WORK TO BE COMPLETED — Reproduce the passage of the Exodus 16 commentary below from "Seventeenth Sunday after" to "licensed under CC0.".

ARTICLE —
=-=-=-=-=

Seventeenth Sunday after Pentecost

No longer fuel or commodity, food is how we share in God’s blessing

People around a table, photo by Luisa Brimble.
"via Unsplash," by Luisa Brimble; licensed under CC0.

September 24, 2023

Alternate First Reading
View Bible Text

Commentary on Exodus 16:2-15

With the Song of the Sea still ringing in our ears, chapter 15 of the Book of Exodus ends with the first episode in a series of narratives where the people complain against Moses and God, what has come to be called “the murmuring tradition”. Chapter 16 features one of its most famous episodes. The people, now free but hungry, remember fondly what it was like to be well-fed, even if they were enslaved. They reminisce about “when we would sit by the fleshpots and eat our fill of bread.”1 It would have been better to die there! Who knows if this memory is accurate? It seems unlikely, but it doesn’t matter. What matters is that the contrast of their memory with their present reality uncovers doubt in their leaders and in God. Hunger and other kinds of physical discomfort certainly seem to be clouding their judgment but I think we still expect God’s wrath. Yet it does not come. God responds by feeding them (“I am making it rain bread from the heavens”). The response comes so quickly that Moses can’t even get an intercession in edgewise! God legitimates the complaint, caring for the people’s bodies in the form of meat that night, and bread each morning. This bread in particular, called “manna”, becomes the paradigmatic food of faith, proof that God sustains us daily.

=-=-=-=-=

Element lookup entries

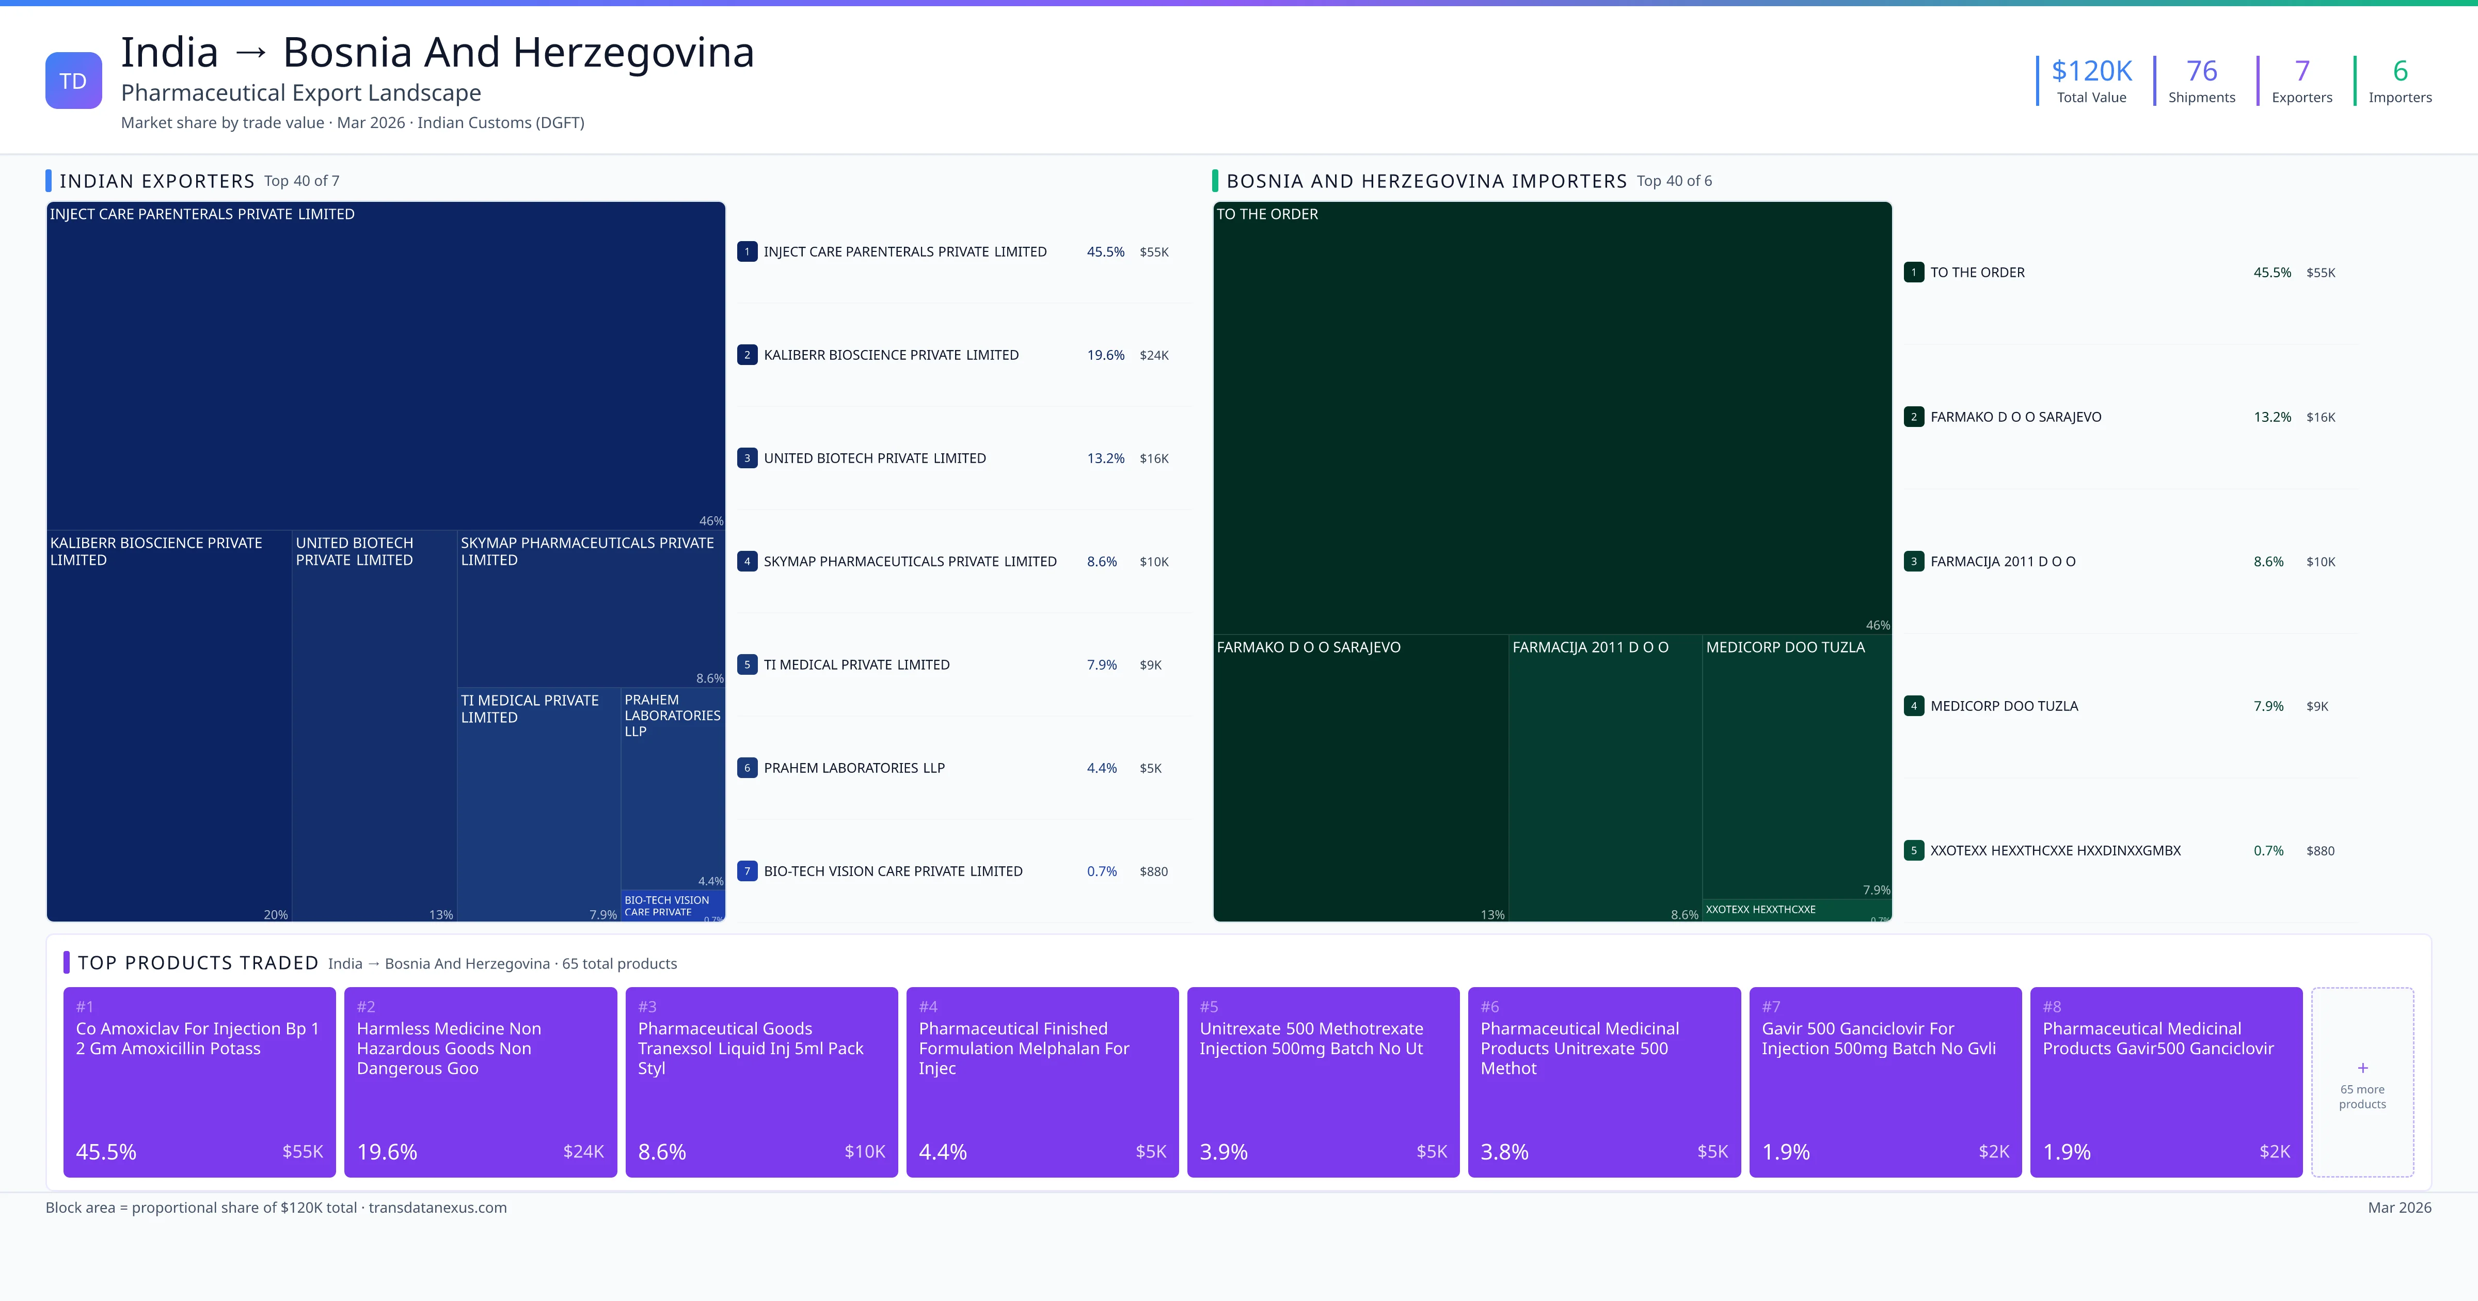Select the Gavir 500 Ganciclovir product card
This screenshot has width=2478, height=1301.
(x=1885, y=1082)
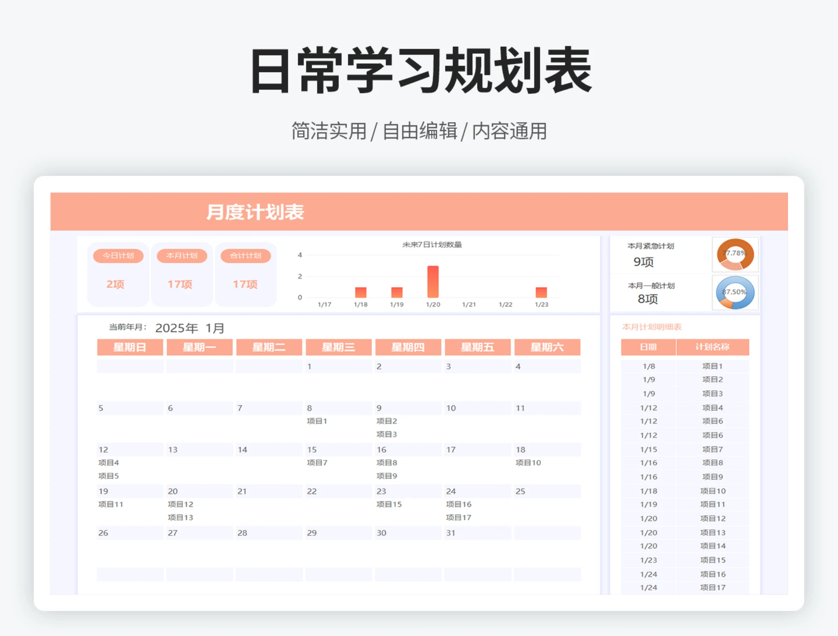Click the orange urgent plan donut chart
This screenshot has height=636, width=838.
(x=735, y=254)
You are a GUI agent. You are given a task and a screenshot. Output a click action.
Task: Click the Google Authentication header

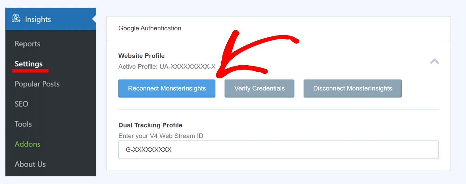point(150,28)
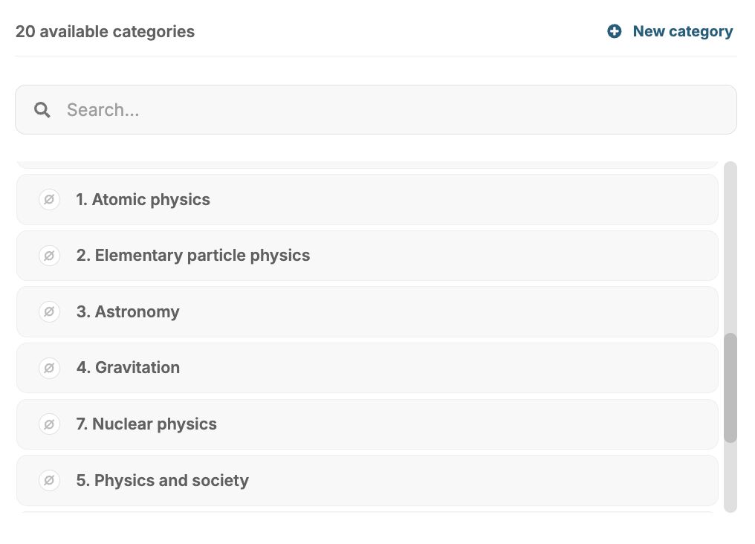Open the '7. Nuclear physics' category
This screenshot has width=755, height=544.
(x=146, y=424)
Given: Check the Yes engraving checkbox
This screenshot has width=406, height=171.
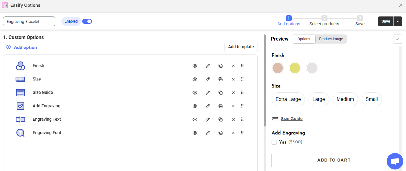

=-=-=-=-=

CORRECT RESULT —
Seventeenth Sunday after Pentecost

No longer fuel or commodity, food is how we share in God’s blessing

People around a table, photo by Luisa Brimble.
"via Unsplash," by Luisa Brimble; licensed under CC0.